Hussein al-Taee (حسين الطائي; born 19 May 1983) is a Finnish politician who served in the Parliament of Finland for the Social Democratic Party of Finland at the Uusimaa constituency between 2019 - 2023.

Al-Taee has a strong background in peace building and mediation. Previously he worked as an advisor at the Finnish peace broker organization Crisis Management Initiative (CMI).

Al-Taee holds a master's degree in international management.

== Early life ==
Al-Taee was born in Baghdad. He moved to Finland as a quota refugee in 1993.

== Political career ==
Al-Taee was elected to the Parliament on SDP's ticket in parliamentary elections 2019. al-Taee is a member of Commerce Committee and Environment Committee in Parliament. He also serves in Fortum's Stakeholder Advisory Board.

After the elections, civil rights activist Anter Yaşa published on his blog screenshots of al-Taee's writings on Facebook. Iltalehti and The Jerusalem Post claimed that Yaşa assume al-Taee's posts are pro-Iran and antisemitic. Al-Taee has worked as an administrator of the "Gazan sota - Lähi-idän tilanne - uutisseuranta" named Facebook group.

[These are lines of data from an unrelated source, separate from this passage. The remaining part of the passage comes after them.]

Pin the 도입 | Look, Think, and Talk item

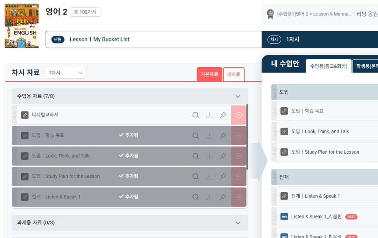pyautogui.click(x=223, y=156)
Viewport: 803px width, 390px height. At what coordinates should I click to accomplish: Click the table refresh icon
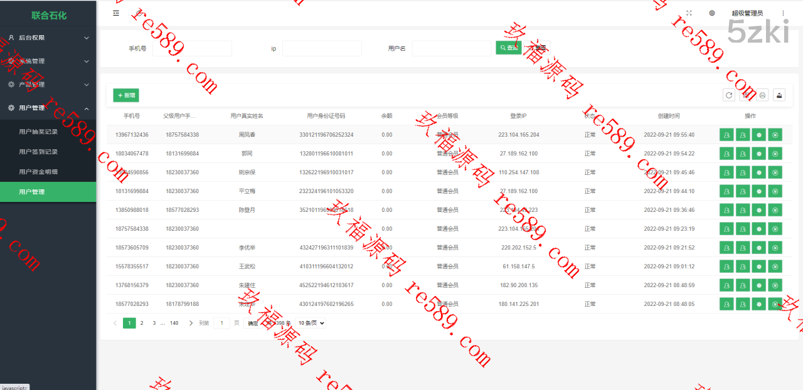coord(729,95)
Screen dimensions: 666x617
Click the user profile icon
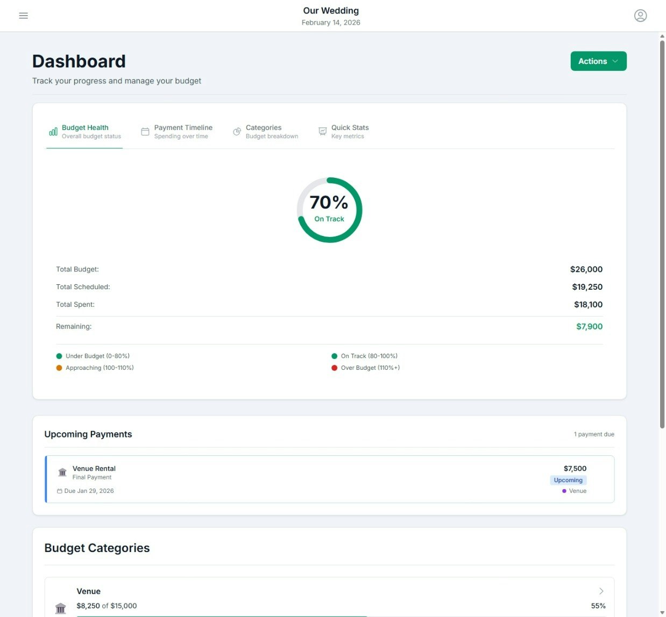(640, 16)
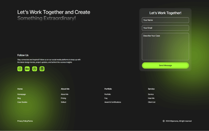Open the LinkedIn social icon

(42, 69)
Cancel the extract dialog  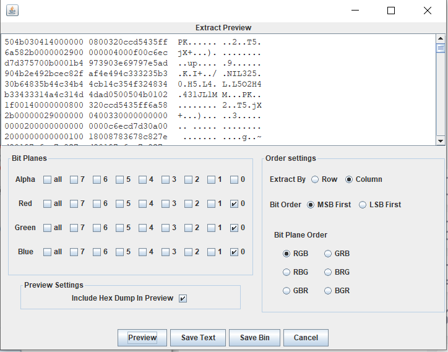pos(306,338)
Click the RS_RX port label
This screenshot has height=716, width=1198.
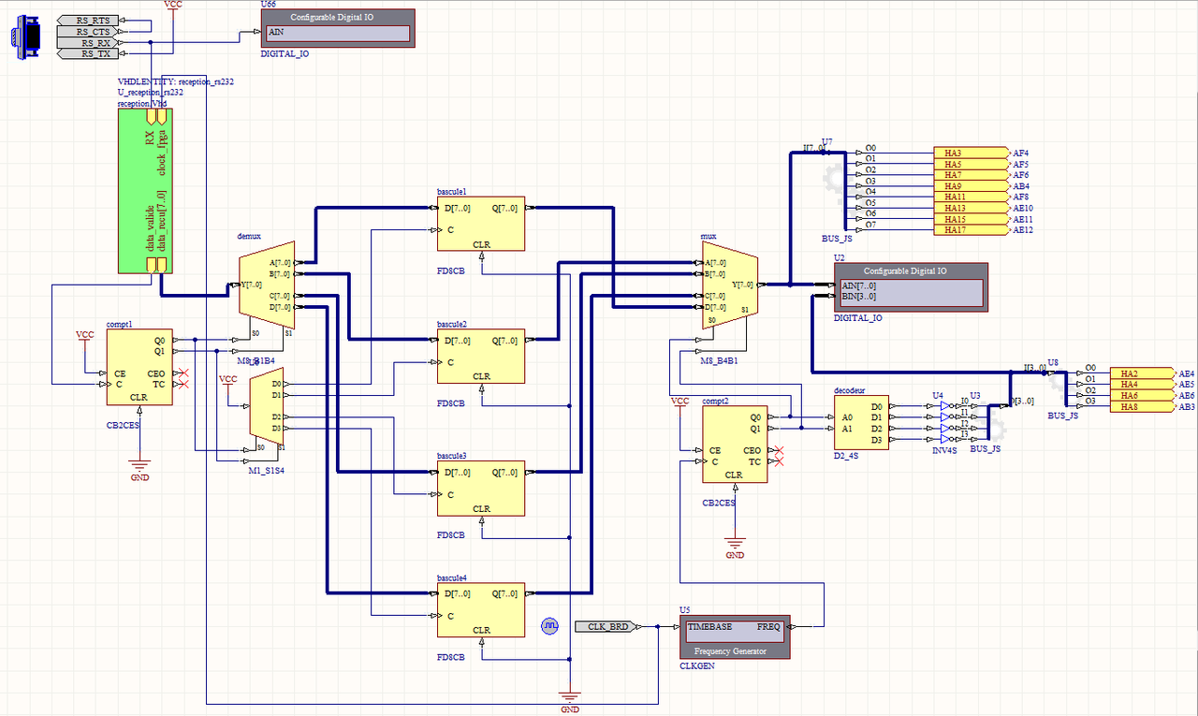pyautogui.click(x=95, y=43)
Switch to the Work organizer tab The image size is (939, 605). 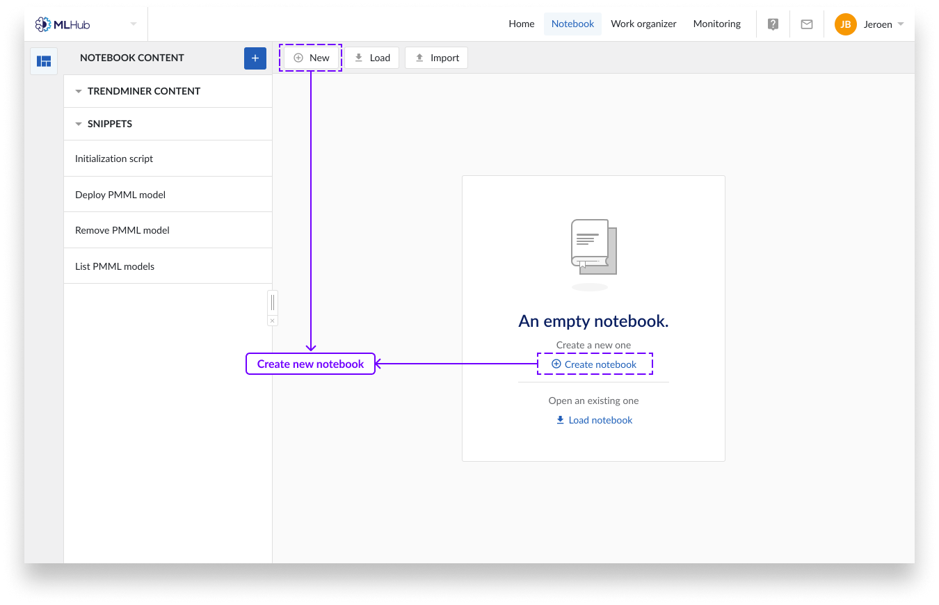[x=643, y=24]
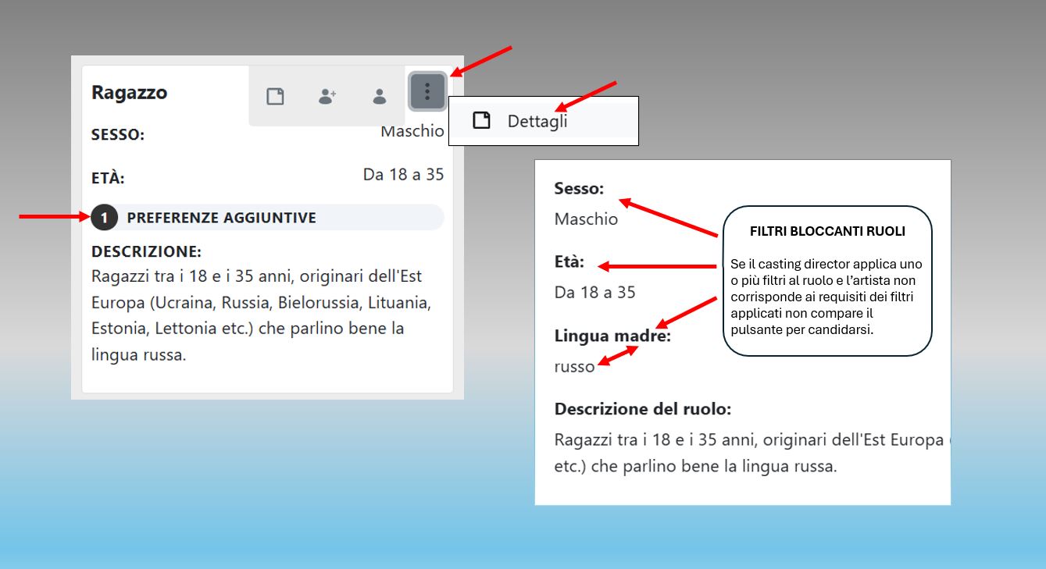This screenshot has height=569, width=1046.
Task: Click the russo language value
Action: pos(574,366)
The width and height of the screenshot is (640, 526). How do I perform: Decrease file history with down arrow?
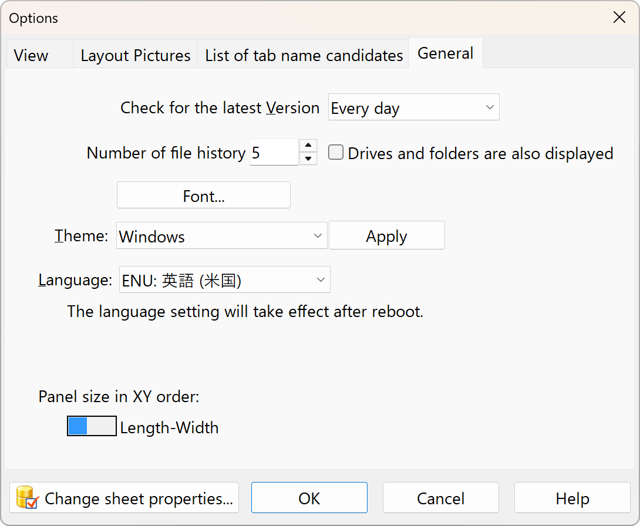coord(308,159)
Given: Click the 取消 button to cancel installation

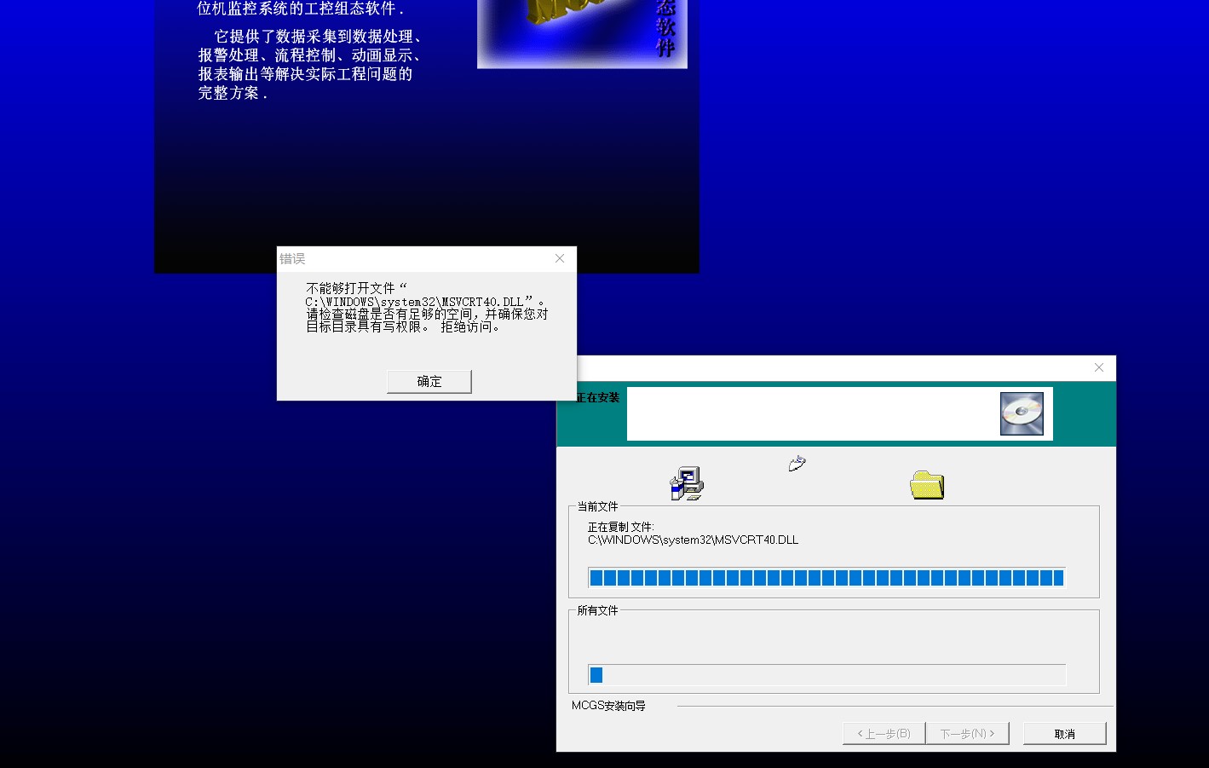Looking at the screenshot, I should 1064,733.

Finnish media, like STT, has tried to find if the screenshots are true. Al-Taee denied his posts and called them as a smear attack. He stated that he recognizes part of his posts as his own, but does not remember written all of his old postings. CMI stated that those posts were falsified. Later al-Taee recognized that those screenshots were in fact real.

== Personal life ==
Al-Taee is married and has three children.